[Material for the task]

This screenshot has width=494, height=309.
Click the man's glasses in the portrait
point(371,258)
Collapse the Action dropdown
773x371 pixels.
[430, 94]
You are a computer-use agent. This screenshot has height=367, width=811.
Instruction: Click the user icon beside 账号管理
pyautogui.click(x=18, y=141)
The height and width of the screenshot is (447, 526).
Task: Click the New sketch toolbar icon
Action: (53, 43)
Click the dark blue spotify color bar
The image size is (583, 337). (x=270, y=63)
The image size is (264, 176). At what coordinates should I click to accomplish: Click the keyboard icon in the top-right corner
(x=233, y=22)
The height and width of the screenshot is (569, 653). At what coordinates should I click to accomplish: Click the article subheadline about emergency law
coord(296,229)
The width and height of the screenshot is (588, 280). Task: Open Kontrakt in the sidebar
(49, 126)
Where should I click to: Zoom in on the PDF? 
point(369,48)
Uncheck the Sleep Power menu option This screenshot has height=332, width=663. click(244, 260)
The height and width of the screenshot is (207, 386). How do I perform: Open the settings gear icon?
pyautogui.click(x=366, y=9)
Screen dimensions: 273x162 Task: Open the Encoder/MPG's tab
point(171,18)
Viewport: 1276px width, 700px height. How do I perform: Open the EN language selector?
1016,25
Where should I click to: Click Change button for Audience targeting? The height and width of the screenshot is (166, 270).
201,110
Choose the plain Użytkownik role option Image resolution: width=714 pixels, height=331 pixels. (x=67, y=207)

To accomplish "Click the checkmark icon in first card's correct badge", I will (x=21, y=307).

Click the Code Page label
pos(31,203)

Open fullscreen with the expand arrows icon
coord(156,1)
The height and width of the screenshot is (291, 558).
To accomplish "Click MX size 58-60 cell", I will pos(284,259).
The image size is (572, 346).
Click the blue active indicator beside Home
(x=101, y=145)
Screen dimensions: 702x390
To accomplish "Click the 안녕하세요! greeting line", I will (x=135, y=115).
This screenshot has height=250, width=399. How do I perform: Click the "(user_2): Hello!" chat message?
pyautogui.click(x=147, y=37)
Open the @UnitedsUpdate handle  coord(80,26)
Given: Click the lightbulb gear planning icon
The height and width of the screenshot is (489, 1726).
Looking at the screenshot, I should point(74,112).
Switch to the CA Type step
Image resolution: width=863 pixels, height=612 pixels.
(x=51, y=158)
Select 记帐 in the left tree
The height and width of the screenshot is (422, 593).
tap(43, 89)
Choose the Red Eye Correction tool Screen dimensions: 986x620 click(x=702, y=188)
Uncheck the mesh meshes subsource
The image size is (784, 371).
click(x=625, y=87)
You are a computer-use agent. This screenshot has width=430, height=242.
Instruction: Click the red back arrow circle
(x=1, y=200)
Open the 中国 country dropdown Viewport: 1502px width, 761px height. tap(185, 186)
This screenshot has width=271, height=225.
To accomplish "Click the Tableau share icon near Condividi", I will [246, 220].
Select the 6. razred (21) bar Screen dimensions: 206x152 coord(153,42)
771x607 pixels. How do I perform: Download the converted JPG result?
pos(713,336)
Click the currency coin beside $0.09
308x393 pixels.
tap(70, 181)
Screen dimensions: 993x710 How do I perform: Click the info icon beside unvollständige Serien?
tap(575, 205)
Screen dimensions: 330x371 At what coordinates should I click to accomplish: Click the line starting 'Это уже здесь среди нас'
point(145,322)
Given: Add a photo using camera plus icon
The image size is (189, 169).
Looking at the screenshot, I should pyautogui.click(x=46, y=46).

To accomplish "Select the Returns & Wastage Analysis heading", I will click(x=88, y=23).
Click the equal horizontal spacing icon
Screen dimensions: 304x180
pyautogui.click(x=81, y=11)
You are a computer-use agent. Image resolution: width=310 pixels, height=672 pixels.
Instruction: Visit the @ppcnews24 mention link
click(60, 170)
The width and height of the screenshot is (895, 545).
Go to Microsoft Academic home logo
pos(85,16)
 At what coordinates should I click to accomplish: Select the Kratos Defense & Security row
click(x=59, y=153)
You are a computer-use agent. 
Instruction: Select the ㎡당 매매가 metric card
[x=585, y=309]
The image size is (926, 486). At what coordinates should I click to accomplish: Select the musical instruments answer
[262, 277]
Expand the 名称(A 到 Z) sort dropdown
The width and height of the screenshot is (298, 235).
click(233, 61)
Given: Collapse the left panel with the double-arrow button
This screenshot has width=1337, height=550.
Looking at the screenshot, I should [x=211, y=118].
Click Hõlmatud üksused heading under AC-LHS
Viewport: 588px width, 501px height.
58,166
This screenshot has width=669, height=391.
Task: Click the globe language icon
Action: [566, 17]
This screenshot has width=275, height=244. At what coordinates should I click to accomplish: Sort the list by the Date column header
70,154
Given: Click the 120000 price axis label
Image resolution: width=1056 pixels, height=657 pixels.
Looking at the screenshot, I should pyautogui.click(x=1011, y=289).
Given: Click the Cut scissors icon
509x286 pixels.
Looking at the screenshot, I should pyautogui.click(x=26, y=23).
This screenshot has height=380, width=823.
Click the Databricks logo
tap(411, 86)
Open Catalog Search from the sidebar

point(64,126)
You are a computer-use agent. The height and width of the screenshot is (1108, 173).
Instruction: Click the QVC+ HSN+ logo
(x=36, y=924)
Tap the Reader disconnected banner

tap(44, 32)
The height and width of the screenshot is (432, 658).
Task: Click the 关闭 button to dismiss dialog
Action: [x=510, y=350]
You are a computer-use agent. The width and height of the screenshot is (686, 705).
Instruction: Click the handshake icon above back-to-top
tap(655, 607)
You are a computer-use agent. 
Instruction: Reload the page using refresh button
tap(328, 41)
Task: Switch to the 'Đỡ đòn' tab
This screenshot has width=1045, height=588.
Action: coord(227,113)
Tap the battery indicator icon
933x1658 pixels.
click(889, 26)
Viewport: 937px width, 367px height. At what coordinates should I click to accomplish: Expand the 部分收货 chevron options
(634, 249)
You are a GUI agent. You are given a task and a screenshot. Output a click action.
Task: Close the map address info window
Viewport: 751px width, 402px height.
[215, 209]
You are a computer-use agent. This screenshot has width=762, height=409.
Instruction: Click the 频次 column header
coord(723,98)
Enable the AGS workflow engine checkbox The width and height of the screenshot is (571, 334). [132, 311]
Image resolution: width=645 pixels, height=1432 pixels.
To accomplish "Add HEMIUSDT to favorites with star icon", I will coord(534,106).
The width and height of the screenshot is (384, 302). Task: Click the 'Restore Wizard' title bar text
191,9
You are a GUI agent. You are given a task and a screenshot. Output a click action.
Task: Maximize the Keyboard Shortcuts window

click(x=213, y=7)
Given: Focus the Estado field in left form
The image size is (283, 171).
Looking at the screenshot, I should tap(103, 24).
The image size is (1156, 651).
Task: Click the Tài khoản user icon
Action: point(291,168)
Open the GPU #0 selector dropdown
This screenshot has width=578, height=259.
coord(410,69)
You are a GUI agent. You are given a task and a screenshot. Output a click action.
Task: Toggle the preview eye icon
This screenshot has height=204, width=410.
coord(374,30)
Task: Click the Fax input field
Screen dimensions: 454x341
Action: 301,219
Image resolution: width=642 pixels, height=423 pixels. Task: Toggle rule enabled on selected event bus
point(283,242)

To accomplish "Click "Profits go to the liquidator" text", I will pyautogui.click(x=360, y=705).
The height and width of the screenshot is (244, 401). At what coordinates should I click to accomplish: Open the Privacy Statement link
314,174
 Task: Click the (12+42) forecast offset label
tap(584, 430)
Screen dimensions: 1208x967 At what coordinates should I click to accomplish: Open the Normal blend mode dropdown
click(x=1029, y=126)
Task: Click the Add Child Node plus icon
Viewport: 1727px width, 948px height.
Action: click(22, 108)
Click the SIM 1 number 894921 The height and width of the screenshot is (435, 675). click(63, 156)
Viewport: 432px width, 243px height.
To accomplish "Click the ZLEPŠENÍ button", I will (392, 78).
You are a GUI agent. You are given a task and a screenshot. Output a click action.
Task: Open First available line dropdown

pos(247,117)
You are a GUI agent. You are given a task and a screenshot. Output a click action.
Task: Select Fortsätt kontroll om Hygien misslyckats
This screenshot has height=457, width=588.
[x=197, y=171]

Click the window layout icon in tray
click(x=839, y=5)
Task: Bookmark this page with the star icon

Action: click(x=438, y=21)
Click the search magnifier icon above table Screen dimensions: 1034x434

[/Material for the task]

=== Task objective ===
Using only the entries above, output the line with "Screen dimensions: 273x162", the line with "Select 记帐 in the left tree", and all lines between them, exactly as they stand.

=== Worked solution ===
Screen dimensions: 273x162 Task: Open the Encoder/MPG's tab
point(171,18)
Viewport: 1276px width, 700px height. How do I perform: Open the EN language selector?
1016,25
Where should I click to: Click Change button for Audience targeting? The height and width of the screenshot is (166, 270).
201,110
Choose the plain Użytkownik role option Image resolution: width=714 pixels, height=331 pixels. (x=67, y=207)

To accomplish "Click the checkmark icon in first card's correct badge", I will (x=21, y=307).

Click the Code Page label
pos(31,203)

Open fullscreen with the expand arrows icon
coord(156,1)
The height and width of the screenshot is (291, 558).
To accomplish "Click MX size 58-60 cell", I will pos(284,259).
The image size is (572, 346).
Click the blue active indicator beside Home
(x=101, y=145)
Screen dimensions: 702x390
To accomplish "Click the 안녕하세요! greeting line", I will (x=135, y=115).
This screenshot has height=250, width=399. How do I perform: Click the "(user_2): Hello!" chat message?
pyautogui.click(x=147, y=37)
Open the @UnitedsUpdate handle  coord(80,26)
Given: Click the lightbulb gear planning icon
The height and width of the screenshot is (489, 1726).
Looking at the screenshot, I should point(74,112).
Switch to the CA Type step
Image resolution: width=863 pixels, height=612 pixels.
(x=51, y=158)
Select 记帐 in the left tree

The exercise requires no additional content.